Dataset entries
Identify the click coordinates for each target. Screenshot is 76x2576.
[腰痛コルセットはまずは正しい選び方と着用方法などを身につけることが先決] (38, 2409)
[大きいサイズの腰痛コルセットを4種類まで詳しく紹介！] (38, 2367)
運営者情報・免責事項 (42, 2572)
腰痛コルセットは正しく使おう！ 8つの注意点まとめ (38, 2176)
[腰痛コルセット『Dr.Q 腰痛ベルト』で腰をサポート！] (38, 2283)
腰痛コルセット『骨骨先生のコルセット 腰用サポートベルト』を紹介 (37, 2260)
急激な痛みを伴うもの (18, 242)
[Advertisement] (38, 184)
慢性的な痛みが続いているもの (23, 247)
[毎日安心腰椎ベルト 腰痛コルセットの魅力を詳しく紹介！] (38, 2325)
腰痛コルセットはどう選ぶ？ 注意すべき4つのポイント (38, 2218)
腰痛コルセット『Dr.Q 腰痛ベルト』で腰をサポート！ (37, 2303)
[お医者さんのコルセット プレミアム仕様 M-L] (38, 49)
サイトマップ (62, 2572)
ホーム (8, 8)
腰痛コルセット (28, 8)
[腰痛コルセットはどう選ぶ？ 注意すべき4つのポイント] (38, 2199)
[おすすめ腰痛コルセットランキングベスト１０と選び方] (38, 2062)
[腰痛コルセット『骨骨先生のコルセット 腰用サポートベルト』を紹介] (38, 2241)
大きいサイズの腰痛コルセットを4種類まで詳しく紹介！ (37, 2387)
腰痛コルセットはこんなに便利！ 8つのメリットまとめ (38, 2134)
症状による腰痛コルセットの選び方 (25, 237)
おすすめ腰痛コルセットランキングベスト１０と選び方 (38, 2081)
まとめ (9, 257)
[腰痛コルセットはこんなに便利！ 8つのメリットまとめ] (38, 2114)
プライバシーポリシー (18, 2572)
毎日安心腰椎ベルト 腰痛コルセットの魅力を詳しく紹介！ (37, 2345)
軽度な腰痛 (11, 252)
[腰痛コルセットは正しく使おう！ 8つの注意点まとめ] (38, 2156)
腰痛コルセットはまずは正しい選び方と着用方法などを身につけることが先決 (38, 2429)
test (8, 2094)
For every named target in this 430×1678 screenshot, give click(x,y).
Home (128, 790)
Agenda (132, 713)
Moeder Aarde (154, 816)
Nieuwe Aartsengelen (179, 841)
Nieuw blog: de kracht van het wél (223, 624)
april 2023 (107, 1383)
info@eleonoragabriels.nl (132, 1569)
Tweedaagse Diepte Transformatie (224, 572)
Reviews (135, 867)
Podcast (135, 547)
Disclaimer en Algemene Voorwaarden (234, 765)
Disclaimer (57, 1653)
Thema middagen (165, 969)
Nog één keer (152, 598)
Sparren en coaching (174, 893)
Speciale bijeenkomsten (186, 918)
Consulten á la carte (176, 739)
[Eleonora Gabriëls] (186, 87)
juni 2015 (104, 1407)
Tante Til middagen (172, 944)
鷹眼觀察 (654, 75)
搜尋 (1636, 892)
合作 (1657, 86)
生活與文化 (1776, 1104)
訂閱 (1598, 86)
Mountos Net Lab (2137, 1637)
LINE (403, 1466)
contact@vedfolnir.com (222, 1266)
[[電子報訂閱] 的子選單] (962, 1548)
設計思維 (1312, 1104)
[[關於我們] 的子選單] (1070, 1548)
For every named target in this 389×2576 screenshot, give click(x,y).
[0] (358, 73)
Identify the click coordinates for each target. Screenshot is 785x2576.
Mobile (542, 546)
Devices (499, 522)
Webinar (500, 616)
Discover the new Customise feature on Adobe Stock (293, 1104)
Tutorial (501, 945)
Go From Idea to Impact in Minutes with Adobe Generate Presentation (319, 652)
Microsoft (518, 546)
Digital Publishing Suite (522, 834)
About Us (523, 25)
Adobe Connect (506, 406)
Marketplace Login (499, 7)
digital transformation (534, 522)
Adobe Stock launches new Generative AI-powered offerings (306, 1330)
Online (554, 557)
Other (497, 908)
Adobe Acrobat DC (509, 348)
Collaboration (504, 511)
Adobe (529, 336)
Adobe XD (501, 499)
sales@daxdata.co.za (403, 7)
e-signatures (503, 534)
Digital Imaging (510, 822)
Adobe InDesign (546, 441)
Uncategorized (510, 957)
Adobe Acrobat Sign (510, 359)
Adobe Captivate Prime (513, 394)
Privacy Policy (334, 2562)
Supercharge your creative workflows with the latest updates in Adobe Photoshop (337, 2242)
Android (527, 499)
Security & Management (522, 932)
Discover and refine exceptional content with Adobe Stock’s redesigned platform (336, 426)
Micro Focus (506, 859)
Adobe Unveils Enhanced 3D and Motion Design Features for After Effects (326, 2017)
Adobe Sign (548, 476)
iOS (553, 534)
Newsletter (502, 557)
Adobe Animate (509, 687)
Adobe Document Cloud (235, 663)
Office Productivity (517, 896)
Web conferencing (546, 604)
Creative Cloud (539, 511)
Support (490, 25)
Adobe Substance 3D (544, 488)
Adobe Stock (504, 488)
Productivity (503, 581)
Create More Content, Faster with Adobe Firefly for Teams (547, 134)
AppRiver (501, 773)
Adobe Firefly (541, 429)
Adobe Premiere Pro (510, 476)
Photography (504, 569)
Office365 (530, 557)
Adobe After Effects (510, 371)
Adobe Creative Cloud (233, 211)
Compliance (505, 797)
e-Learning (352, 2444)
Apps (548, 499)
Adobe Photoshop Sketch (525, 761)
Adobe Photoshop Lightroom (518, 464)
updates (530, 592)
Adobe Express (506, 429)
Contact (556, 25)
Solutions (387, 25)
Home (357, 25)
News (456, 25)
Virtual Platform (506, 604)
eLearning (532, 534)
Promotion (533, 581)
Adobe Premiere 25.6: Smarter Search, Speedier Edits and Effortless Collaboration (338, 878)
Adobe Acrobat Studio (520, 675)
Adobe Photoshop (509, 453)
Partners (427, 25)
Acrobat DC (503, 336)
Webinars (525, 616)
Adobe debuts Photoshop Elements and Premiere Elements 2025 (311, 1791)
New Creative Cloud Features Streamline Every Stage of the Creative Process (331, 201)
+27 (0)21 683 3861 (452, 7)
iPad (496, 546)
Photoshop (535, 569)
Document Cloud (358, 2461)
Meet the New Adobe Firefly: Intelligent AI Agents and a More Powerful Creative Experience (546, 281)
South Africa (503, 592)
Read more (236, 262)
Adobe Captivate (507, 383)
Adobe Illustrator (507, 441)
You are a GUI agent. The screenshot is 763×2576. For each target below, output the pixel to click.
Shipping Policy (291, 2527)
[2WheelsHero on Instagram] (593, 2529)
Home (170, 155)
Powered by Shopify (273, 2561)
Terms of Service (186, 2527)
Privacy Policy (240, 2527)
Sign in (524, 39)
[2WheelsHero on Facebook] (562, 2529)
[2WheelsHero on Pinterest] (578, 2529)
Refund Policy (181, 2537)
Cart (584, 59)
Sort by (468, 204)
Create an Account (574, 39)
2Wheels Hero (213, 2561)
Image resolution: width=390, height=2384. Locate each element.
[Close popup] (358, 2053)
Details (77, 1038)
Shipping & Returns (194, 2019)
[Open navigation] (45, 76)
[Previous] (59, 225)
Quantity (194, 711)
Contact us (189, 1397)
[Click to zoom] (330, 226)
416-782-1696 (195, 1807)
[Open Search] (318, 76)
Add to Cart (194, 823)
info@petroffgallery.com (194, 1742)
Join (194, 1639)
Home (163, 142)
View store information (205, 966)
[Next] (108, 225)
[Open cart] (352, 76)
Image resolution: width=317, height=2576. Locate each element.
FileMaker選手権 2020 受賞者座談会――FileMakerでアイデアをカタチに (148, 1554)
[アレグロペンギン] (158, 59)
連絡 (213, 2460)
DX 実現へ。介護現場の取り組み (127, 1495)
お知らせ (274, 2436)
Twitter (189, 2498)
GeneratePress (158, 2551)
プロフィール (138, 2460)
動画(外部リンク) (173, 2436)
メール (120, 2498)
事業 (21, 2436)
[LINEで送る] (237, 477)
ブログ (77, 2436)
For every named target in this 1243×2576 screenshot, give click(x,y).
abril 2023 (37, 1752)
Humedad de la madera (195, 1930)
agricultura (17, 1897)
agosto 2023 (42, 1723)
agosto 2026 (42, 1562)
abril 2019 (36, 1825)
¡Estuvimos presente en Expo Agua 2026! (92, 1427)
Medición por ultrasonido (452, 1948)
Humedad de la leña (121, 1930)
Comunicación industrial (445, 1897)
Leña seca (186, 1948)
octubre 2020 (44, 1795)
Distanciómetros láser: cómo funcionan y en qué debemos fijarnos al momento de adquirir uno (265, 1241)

* Exercise requirements
What is needed is an exact copy of the entries above, from the first line through the line holding "[おすすめ腰痛コルセットランキングベスト１０と選び方] (38, 2062)", with both of those lines kept; please give nothing else.

* Response box
Identify the click coordinates for each target. Screenshot is 76x2576.
[腰痛コルセットはまずは正しい選び方と着用方法などを身につけることが先決] (38, 2409)
[大きいサイズの腰痛コルセットを4種類まで詳しく紹介！] (38, 2367)
運営者情報・免責事項 (42, 2572)
腰痛コルセットは正しく使おう！ 8つの注意点まとめ (38, 2176)
[腰痛コルセット『Dr.Q 腰痛ベルト』で腰をサポート！] (38, 2283)
腰痛コルセット『骨骨先生のコルセット 腰用サポートベルト』を紹介 (37, 2260)
急激な痛みを伴うもの (18, 242)
[Advertisement] (38, 184)
慢性的な痛みが続いているもの (23, 247)
[毎日安心腰椎ベルト 腰痛コルセットの魅力を詳しく紹介！] (38, 2325)
腰痛コルセットはどう選ぶ？ 注意すべき4つのポイント (38, 2218)
腰痛コルセット『Dr.Q 腰痛ベルト』で腰をサポート！ (37, 2303)
[お医者さんのコルセット プレミアム仕様 M-L] (38, 49)
サイトマップ (62, 2572)
ホーム (8, 8)
腰痛コルセット (28, 8)
[腰痛コルセットはどう選ぶ？ 注意すべき4つのポイント] (38, 2199)
[おすすめ腰痛コルセットランキングベスト１０と選び方] (38, 2062)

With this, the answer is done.